SUPPLIED INFORMATION Block Start

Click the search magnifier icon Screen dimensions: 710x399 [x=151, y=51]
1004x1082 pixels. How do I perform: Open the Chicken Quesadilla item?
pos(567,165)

SUPPLIED INFORMATION Block End
SUPPLIED INFORMATION Block Start

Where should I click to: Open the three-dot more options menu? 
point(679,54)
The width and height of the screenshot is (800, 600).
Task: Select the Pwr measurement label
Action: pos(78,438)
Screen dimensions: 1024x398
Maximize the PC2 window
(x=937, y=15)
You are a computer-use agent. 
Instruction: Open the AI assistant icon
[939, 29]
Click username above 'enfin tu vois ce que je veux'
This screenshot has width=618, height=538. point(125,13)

SUPPLIED INFORMATION Block End
SUPPLIED INFORMATION Block Start

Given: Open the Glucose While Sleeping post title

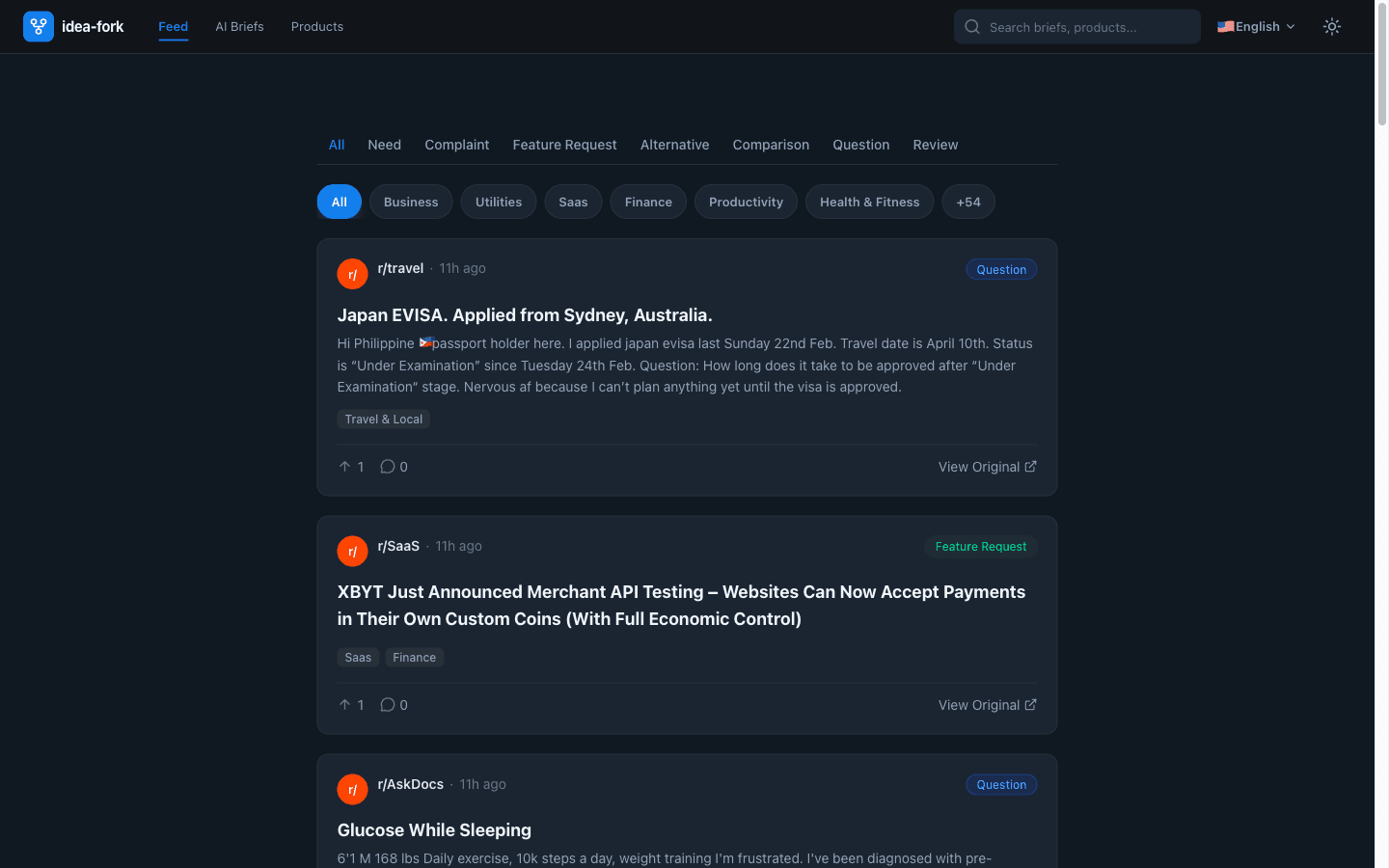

SUPPLIED INFORMATION Block End

> HOW TO COMPLETE THIS TASK
How many lines in the data above contain the word "dimensions"? Reply with only that figure.

> TASK OUTPUT
2